EXERCISE AIM - Can you reproduce, word for word, the stretch of rows from the very start through the line containing "the log is located at coordinates (410, 808).", with that line included?

::::::

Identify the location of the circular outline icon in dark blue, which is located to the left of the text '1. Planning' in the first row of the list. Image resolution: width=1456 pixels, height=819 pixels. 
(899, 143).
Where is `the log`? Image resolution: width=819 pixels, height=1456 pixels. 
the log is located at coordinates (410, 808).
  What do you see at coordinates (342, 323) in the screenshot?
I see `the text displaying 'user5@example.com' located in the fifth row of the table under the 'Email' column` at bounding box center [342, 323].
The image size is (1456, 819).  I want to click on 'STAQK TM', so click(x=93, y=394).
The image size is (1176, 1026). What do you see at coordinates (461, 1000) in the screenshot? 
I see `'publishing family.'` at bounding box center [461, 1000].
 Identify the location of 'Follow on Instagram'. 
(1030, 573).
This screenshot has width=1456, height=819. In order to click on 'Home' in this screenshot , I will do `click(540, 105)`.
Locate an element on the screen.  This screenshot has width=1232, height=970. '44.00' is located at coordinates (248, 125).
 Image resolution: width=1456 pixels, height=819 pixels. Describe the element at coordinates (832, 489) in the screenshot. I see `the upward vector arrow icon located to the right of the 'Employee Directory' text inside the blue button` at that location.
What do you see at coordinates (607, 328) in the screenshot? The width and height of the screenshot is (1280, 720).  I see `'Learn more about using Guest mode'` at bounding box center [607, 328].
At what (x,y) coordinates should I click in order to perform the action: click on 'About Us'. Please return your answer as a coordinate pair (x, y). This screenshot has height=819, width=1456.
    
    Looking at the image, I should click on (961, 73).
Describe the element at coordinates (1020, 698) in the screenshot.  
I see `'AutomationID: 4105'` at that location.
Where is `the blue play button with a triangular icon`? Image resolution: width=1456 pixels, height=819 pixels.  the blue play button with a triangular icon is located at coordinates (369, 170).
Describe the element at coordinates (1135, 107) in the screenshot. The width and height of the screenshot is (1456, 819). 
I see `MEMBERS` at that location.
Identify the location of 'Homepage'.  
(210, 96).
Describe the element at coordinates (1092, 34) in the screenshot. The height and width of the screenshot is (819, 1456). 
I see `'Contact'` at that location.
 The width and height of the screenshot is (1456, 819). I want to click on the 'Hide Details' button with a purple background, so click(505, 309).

::::::

FULL RESPONSE -
Identify the location of the circular outline icon in dark blue, which is located to the left of the text '1. Planning' in the first row of the list. Image resolution: width=1456 pixels, height=819 pixels. 
(899, 143).
Where is `the log`? Image resolution: width=819 pixels, height=1456 pixels. 
the log is located at coordinates (410, 808).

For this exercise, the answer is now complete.